The demand for electric cars may be putting sedans out of business forever

The demand for electric cars may be putting sedans out of business forever

“Sports vehicles and sedans were clearly on the brink,” executive editor Joe Wiesenfelder told ABC News. “Electric vehicles may be the final push they need.” The sedan market was long abandoned by Ford, Lincoln, and Chrysler. It’s conceivable that more automakers will follow suit.

“When automakers divert their attention away from their core business, something suffers, and it’s usually the items that were already in jeopardy,” Wiesenfelder explained. “Automobile manufacturers are discarding a shape, not a requirement. Subcompact SUVs have replaced mid-size automobiles.” According to Stephanie Brinley, who works as an analyst at the IHS Markit, EVs are now the cause automakers are abandoning sedans and discontinuing long-running models.

In an earlier LinkedIn post, she stated, “Sedans and sports vehicles will continue to drift away for a bit longer.” “It saddens me that the necessity to invest in electrification and EVs is putting a strain on both of these categories.” According to Brinley, SUVs and crossovers will account for 51% of the US market in the year 2020, up from 30.2 percent in 2010. Sedan sales are down 22.6 percent in 2020, compared to 46.2 percent in 2010.

“Some sedans might be capable of surviving even at lower numbers if we weren’t battling with the expenses of [electric car] transition,” Brinley informed ABC News. “Electric vehicles are capital-intensive and costly.

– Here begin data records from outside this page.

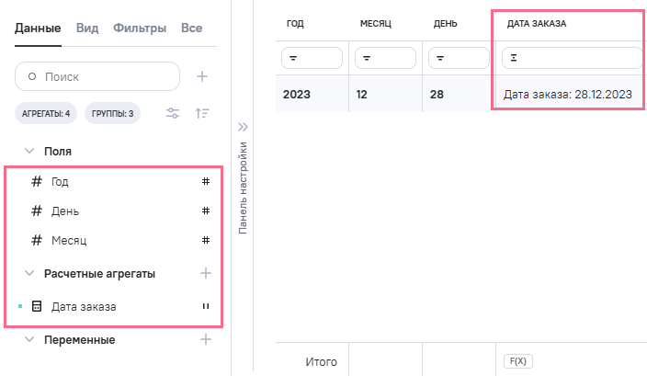Click the bars icon right of Дата заказа
The height and width of the screenshot is (376, 647).
pos(206,306)
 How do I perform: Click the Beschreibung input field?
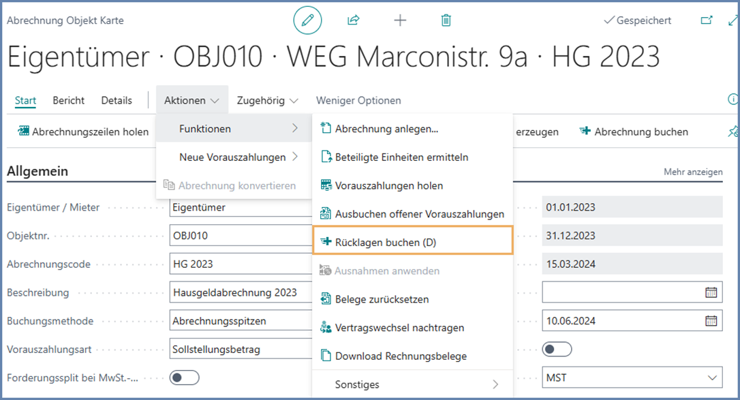pyautogui.click(x=238, y=292)
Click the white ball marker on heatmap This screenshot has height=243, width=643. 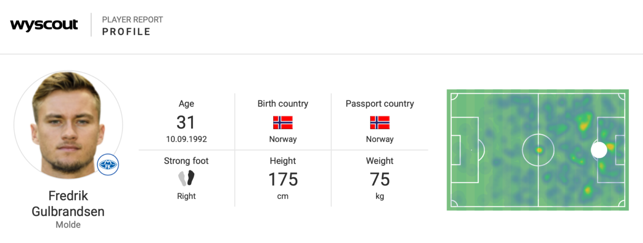click(x=599, y=150)
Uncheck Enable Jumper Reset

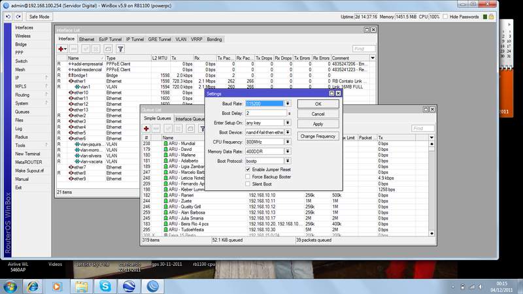(248, 169)
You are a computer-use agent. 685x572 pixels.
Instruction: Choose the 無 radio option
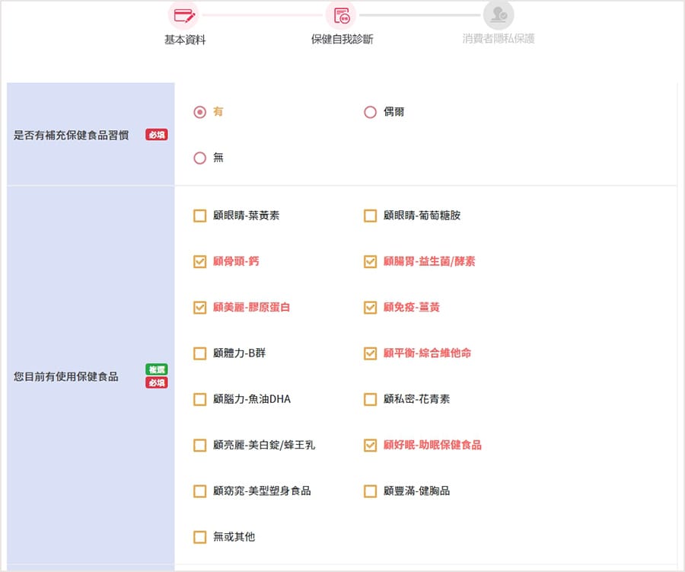click(x=199, y=158)
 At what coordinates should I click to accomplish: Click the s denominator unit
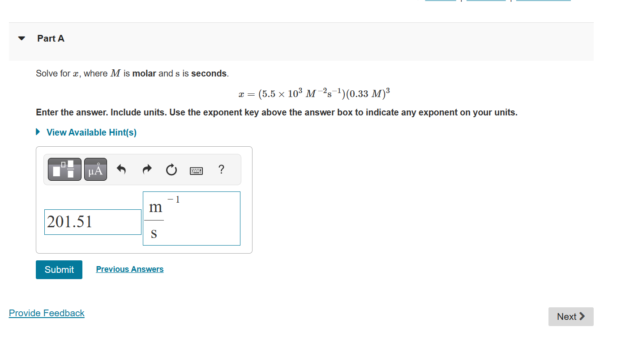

EVs are receiving funding for product development.” According to Rory Carroll, editor-in-chief of Jalopnik, automakers just have one goal: to make money.

“If you’re thinking of investing in something, you’re not going to take money away from selling items,” he told ABC News. “Sports vehicles and sedans are not selling at the moment. Automobile manufacturers are in the business of selling automobiles.” Michael Tripp, Toyota North America’s vice president in charge of the vehicle marketing and communications, defended the Avalon’s 28-year tenure, stating the large sedan has a “storied history” with 30,000 vehicles sold yearly. Isn’t it a quagmire? SUVs.

“It’s not a government regulation or what manufacturers are doing that’s pushing migration away from the passenger cars; it’s client tastes,” Tripp told ABC News. “In the last four to five years, the [big sedan] segment has dropped by 70% to 75%. This has little to do with the powertrain of the Avalon. It’s all about the section.” As per Autoweek editor Natalie Neff, the pandemic, not EVs, pushed the shift away from sedans.

“Automakers have been avoiding that area for quite some time,” she told ABC News. “People aren’t buying sedans, which is why Ford exited the automobile manufacturing sector a few years ago.” She also noted, “A sedan’s utility is significantly inferior to that of a crossover. It’s not as if the car has better performance, fuel economy, or utility.”